Another solution which is way faster but still sub-optimal is using pandas to :
aggregated = false
for weight in weights:
ag = Model.values("date") \
.annotate(car_crashes=Sum('car_crashes')) \
.values("date", "car_crashes")
if aggregated is False:
aggregated = ag
else:
aggregated = aggregated.union(ag)
aggregated = pd.DataFrame(aggregated)
if len(weights) > 1:
aggregated = aggregated.groupby("date", as_index=False).sum(level=[1])

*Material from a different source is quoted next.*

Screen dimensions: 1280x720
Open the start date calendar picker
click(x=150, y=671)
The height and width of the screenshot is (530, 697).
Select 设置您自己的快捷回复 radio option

This is faster, but still not as fast as what happens if, before calling pandas, I take the aggregated.query string and
wrap it with a few lines of SQL.
SELECT "date", sum("car_crashes") FROM (
// String from Python
str(aggregated.query)
)
This works perfectly when pasted into my database SQL. I could do this in Python/Django using .raw() but the documentation says to ask here before using .raw() as mostly anything could be acomplished with the ORM.
Yet, I don't see how. Once I call .union on 2 querysets, I cannot aggregate further.
aggregated.union(ag).annotate(cc=Sum('car_crashes'))
gives
Cannot compute Sum('car_crashes'): 'car_crashes' is an aggregate
Is this possible to do with the Django ORM or should I use .raw()?